My name is Meghan and I have been married to my husband J for 8 years. We have 2 beautiful boys and a very sweet loyal Labrador Retriever named Homer. I am a stay at home mom. This was a decision my husband and I came to together. I was working at a salon doing hair for 10 years. I drove an hour to and from work every day and I spent so much of my paycheck on gas alone. As much as it was a difficult decision to leave the salon (and the income), I would never go back. I miss my awesome clients and coworkers but my babies are totally worth it!
Our first son, L is my soft spoken little helper. Any time I ask him for help, he is always there. He makes sure everyone is happy all the time. If he sees someone crying, he usually starts too. This boy has a heart of gold! He has a speech delay and sensory issues. He goes to school 5 days a week and has come a long way from where we started. I am grateful for his teachers and therapists every single day. Before therapy and school, I just thought I was a terrible mom who couldn’t talk to her child. Now I like to reach out to other parents who are in the place I was almost 3 years ago just to let them know they aren’t alone. L is making huge strides all the time!
Our second son, D is my curious child. He is very sweet and has a smile that lights up the room. Being a 2 year old is very serious business. He is a human tornado and can rip apart a room faster than anything. He is starting to actually play with L and not rely on me to entertain him so much. This is bittersweet since he is the baby and we don’t plan to have more kids but it also gives me a break to sit for 30 seconds or pee or pour a hot delicious cup of coffee. Something I didn’t get when he was younger. At the end of the day when I sit with my boys before bed, D will always put his hand on my cheek and softly say, “I love you, mama.” At that moment, the rest of the day fades away and he is my perfect little 2 year old.
When I am not keeping track of diapers, bus schedules, birthday parties and laundry, I try to do something that I like. I make soap. Not the stuff that you melt and pour into little molds but the soap that takes weeks to make. The soap that needs time to cure and perfect into a bar of soap that makes you feel like you spent a day at the spa. After starting with the bars of soaps, I branched out to scrubs and masks and many other products for people like me! I started this just over a year ago and I am so happy I did. I will never use store bought soap again! I will be posting some awesome recipes I have soon. I hope I can inspire more people to get their hands dirty in the kitchen and then get them clean with the soap they make.

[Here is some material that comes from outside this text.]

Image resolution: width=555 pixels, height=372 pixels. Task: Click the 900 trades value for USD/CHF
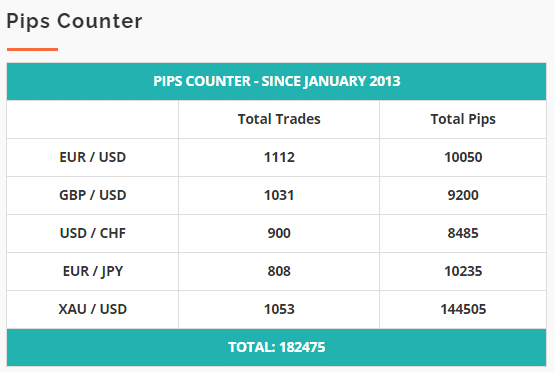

Because I don’t have enough going on these days, I have PCOS (Polycystic Ovary Syndrome). This kept us from getting pregnant for years. It also causes me quite a bit of pain sometimes. PCOS can make it very difficult to lose weight so I am the heaviest I have ever been, slowly gaining weight over the past 10 years or so. I have been avoiding going to the doctor for a physical exam because of this darn disease. I know they will tell me to lose weight. I know they will put me on a strict diet. It is the information I am not ready for that scares me more. Am I pre-diabetic? We will see. What else is there. This appointment is on May 10th and I am scared. More to come when I see the doc!
So this is a little about me and my life right now. Yes, It is hard. Yes, I am tired. But to tell you the truth, there is not place I would rather be.